Exercise data:
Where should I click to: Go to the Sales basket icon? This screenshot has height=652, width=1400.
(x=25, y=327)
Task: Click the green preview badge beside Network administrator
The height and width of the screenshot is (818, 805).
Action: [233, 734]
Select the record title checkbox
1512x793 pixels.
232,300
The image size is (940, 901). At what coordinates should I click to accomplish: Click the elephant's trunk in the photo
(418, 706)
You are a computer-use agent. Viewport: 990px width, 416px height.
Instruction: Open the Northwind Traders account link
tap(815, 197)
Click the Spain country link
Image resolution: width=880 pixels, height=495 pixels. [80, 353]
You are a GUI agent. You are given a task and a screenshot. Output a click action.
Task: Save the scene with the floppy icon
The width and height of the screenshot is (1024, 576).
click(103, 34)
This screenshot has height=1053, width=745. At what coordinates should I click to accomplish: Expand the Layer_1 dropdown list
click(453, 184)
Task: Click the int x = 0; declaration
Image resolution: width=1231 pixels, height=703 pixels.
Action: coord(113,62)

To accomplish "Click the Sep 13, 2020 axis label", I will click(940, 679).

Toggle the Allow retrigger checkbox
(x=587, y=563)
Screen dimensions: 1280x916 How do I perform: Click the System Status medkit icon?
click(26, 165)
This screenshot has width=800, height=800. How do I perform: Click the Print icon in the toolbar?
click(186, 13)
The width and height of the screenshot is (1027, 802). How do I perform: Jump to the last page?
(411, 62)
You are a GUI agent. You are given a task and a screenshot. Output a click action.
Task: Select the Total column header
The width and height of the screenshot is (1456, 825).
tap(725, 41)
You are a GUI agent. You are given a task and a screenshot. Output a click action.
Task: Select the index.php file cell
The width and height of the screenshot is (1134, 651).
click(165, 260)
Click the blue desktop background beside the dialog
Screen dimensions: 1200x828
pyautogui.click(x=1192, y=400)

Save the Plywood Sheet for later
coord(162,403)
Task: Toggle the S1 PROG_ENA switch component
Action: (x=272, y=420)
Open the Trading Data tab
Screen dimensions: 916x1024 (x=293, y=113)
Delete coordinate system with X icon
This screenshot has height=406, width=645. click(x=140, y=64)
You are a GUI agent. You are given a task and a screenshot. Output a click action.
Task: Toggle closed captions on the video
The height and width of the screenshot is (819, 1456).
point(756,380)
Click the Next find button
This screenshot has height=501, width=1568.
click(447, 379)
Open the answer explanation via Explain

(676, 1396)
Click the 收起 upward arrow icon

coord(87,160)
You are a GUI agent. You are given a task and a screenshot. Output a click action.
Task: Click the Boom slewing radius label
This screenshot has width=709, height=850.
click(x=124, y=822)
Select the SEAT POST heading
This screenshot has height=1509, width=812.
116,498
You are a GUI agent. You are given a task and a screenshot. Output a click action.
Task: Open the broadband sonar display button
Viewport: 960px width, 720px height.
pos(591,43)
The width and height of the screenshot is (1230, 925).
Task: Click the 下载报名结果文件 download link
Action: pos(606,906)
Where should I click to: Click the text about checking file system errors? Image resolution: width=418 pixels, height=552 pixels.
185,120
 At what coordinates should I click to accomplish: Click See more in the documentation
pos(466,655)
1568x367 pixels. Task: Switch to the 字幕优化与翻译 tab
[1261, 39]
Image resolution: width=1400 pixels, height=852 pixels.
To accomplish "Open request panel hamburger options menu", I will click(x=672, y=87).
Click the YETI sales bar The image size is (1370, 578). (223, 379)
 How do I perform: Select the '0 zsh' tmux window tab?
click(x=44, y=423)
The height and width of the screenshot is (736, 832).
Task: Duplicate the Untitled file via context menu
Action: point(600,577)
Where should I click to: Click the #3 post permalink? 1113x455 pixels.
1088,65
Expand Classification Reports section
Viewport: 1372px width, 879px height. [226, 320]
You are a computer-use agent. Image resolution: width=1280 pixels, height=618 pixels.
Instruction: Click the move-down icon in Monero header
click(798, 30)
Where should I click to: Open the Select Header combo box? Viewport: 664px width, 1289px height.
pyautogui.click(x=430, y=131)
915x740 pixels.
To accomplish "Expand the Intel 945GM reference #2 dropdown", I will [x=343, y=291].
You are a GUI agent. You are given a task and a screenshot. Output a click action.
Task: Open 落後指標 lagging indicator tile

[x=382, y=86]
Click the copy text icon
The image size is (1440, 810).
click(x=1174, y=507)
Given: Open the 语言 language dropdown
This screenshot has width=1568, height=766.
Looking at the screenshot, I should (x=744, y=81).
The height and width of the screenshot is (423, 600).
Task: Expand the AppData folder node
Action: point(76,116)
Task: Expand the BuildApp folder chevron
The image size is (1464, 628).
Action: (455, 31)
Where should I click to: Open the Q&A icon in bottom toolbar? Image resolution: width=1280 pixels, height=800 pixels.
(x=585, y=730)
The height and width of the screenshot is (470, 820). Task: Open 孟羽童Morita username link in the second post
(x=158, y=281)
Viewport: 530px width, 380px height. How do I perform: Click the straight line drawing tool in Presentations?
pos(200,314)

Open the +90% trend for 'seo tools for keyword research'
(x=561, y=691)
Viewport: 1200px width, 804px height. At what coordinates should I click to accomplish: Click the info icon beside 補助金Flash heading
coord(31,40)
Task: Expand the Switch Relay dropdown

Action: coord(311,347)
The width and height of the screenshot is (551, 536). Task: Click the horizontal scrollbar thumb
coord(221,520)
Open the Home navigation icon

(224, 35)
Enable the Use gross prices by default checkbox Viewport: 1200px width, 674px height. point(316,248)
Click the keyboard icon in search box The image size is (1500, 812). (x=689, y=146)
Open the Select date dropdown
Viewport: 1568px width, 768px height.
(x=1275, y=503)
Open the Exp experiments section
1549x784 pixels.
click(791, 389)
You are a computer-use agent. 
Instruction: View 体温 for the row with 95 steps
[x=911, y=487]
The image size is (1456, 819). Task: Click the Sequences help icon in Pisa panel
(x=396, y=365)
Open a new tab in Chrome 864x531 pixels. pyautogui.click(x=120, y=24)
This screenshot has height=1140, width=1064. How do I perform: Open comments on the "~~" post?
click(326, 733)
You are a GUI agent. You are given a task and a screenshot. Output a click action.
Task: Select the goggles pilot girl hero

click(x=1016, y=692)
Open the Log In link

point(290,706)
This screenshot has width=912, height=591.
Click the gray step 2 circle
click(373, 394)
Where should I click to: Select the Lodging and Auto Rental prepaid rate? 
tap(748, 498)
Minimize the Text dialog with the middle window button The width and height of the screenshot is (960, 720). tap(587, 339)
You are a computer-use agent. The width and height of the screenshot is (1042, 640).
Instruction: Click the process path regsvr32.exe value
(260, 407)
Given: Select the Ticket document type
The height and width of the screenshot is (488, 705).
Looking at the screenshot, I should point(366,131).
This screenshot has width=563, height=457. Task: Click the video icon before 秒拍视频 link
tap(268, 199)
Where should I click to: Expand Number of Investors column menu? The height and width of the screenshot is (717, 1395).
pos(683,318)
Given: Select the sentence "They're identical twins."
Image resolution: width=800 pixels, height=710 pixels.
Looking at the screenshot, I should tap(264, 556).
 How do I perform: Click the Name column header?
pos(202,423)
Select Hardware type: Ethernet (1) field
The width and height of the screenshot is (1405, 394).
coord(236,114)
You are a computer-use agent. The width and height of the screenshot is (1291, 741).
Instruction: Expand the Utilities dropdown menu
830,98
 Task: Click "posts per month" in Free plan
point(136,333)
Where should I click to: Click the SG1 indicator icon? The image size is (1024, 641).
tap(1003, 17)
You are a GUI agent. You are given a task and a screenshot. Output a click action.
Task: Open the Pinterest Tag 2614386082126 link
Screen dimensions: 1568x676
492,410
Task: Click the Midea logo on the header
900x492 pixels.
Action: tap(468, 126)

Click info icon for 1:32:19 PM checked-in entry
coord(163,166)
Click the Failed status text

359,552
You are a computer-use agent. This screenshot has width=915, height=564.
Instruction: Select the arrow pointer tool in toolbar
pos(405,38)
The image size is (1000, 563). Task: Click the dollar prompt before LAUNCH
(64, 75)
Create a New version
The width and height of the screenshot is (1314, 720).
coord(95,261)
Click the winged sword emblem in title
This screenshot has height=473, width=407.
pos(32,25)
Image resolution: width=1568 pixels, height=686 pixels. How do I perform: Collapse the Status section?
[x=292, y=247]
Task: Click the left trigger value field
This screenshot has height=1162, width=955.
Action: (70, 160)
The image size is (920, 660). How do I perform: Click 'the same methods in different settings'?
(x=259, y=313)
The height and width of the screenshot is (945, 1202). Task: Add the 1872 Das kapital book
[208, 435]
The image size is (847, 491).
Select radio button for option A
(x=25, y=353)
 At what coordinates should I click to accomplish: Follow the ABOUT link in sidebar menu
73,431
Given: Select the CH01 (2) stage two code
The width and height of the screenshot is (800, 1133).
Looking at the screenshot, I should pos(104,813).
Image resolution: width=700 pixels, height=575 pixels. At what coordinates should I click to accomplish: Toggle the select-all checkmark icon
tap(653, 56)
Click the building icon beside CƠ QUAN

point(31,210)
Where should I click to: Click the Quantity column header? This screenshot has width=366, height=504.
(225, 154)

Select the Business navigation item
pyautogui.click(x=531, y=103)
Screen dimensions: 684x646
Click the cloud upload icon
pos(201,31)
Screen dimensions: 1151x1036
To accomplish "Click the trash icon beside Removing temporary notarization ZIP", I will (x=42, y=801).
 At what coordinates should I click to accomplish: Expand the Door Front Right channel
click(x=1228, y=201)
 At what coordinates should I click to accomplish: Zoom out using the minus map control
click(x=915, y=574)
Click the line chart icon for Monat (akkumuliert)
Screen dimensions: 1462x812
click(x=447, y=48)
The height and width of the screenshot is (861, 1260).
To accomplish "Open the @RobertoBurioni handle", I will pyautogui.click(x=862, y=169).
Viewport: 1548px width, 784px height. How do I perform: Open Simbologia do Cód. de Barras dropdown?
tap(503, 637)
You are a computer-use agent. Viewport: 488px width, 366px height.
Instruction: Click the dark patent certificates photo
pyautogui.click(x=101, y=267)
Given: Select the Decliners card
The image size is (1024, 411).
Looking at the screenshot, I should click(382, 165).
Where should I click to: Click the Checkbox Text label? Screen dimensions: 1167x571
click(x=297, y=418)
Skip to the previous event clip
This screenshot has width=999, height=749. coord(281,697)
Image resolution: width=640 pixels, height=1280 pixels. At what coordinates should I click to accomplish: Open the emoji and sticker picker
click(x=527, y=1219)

Exercise prompt: From the records above, give again exactly the lines running from the line with "The width and height of the screenshot is (1027, 802)." to the line with "Task: Toggle closed captions on the video", inclusive.

Solution for this task:
The width and height of the screenshot is (1027, 802). How do I perform: Jump to the last page?
(411, 62)
You are a GUI agent. You are given a task and a screenshot. Output a click action.
Task: Select the Total column header
The width and height of the screenshot is (1456, 825).
tap(725, 41)
You are a GUI agent. You are given a task and a screenshot. Output a click action.
Task: Select the index.php file cell
The width and height of the screenshot is (1134, 651).
click(165, 260)
Click the blue desktop background beside the dialog
Screen dimensions: 1200x828
pyautogui.click(x=1192, y=400)

Save the Plywood Sheet for later
coord(162,403)
Task: Toggle the S1 PROG_ENA switch component
Action: (x=272, y=420)
Open the Trading Data tab
Screen dimensions: 916x1024 (x=293, y=113)
Delete coordinate system with X icon
This screenshot has height=406, width=645. click(x=140, y=64)
You are a GUI agent. You are given a task and a screenshot. Output a click action.
Task: Toggle closed captions on the video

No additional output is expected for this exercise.